» Texto de origen:
La tuberculosis es una enfermedad infecciosa en expansión. Aunque su incidencia ha caído un 35% desde 1990, ha vuelto a países -los ricos- donde estaba casi erradicada y en forma de variantes más peligrosas, porque son resistentes a los tratamientos disponibles. El año pasado afectó a 9,4 millones de personas, de las que murieron 1,7 millones, según la Organización Mundial de la Salud (OMS). Como se trata de una enfermedad que ya se consideraba casi de pobres, no ha recibido demasiada atención. Y la prueba es que, para diagnosticarla, se seguía usando el mismo sistema que hace más de un siglo. Prácticamente, llevar muestras a un laboratorio y ver al microscopio los bacilos.
Este sistema, lógicamente, tarda y, sobre todo, es inviable en países con una pobre infraestructura sanitaria. Por eso el anuncio de un nuevo test que permite hacer sobre el terreno y en dos horas el diagnóstico se considera un paso clave para eliminar la epidemia. Además, va más allá, y permite saber si se trata de una cepa resistente a la medicación (ya lo son el 3,3% de todos los casos, unos 300.000 en el mundo), lo que evitará tratar infructuosamente a pacientes que no van a responder, y permite elegir mejor qué fármacos usar en cada caso.
El sistema todavía no puede considerarse universal, porque necesita de un suministro eléctrico estable, lo que no se puede garantizar en todas las partes del mundo.

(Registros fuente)
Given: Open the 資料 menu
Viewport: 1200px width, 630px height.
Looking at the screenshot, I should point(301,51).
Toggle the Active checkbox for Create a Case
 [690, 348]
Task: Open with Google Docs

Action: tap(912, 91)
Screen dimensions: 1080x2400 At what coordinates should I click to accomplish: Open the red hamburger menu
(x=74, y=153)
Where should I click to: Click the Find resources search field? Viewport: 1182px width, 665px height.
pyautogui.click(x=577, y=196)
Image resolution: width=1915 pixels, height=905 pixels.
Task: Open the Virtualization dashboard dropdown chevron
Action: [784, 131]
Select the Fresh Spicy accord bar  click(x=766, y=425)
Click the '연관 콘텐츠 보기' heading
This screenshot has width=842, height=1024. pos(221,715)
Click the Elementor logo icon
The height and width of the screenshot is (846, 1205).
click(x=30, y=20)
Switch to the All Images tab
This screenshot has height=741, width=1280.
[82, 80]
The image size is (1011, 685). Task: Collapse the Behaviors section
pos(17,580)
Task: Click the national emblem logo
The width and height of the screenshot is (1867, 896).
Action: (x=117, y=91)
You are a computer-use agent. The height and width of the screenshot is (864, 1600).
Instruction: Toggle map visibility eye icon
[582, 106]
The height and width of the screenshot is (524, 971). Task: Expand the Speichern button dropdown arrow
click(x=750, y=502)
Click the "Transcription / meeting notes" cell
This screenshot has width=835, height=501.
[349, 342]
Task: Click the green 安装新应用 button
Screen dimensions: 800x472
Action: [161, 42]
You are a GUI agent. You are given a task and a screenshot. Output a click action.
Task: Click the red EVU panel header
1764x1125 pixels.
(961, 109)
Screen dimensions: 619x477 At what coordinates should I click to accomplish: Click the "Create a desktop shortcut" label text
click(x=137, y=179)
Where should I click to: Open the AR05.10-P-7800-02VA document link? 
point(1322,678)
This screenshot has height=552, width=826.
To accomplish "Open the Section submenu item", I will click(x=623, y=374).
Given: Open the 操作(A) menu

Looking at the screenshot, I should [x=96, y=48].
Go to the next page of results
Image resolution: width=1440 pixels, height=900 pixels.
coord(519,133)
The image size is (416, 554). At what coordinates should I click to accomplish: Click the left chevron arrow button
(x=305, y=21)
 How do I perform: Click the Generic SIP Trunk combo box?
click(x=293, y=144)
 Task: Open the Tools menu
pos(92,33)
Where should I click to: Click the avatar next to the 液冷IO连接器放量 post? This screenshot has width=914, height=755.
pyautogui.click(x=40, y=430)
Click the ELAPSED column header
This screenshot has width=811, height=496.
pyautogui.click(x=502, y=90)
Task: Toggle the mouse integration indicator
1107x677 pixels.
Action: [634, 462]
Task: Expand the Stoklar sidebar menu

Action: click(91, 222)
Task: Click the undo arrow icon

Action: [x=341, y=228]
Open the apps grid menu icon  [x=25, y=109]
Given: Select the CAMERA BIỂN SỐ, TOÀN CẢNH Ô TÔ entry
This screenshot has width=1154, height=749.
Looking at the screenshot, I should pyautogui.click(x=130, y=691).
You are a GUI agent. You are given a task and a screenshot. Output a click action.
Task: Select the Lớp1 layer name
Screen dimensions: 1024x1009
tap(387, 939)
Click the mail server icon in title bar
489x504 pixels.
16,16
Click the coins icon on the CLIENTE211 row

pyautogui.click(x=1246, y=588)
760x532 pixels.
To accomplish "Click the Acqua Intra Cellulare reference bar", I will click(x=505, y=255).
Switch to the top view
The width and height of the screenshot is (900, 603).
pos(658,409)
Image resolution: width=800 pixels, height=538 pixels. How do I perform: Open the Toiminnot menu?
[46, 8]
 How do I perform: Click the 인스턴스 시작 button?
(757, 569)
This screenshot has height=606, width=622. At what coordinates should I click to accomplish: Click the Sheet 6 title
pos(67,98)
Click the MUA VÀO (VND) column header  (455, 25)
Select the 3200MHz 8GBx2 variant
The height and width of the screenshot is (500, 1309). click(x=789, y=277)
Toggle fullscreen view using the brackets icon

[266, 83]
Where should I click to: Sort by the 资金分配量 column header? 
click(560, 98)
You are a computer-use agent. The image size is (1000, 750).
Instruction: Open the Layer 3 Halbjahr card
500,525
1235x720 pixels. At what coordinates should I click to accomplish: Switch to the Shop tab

» Instrucciones:
A - Según el texto sobre la tuberculosis, ¿por qué el nuevo test todavía no puede considerarse universal? Responde en una a tres oraciones.
B - Responde a estas preguntas sobre el texto sobre la tuberculosis:
(i) ¿Cuántas personas murieron de tuberculosis el año pasado, según la OMS?
(ii) ¿En cuánto tiempo permite el nuevo test hacer el diagnóstico?
(iii) ¿Qué porcentaje de todos los casos corresponde ya a cepas resistentes a la medicación?
C - Reescribe en forma de lista el párrafo del texto sobre la tuberculosis que empieza por "Este sistema, lógicamente, tarda", conservando sus datos principales.

» Respuestas esperadas:
A - Porque necesita un suministro eléctrico estable, y eso no se puede garantizar en todas las partes del mundo.

B -
(i) 1,7 millones de personas.
(ii) En dos horas.
(iii) El 3,3%.

C -
- El sistema tradicional de diagnóstico tarda y es inviable en países con una pobre infraestructura sanitaria.
- Un nuevo test permite hacer el diagnóstico sobre el terreno y en dos horas, y se considera un paso clave para eliminar la epidemia.
- El test también indica si la cepa es resistente a la medicación. Ya lo son el 3,3% de todos los casos, unos 300.000 en el mundo.
- Esto evitará tratar infructuosamente a pacientes que no van a responder y permitirá elegir mejor qué fármacos usar en cada caso.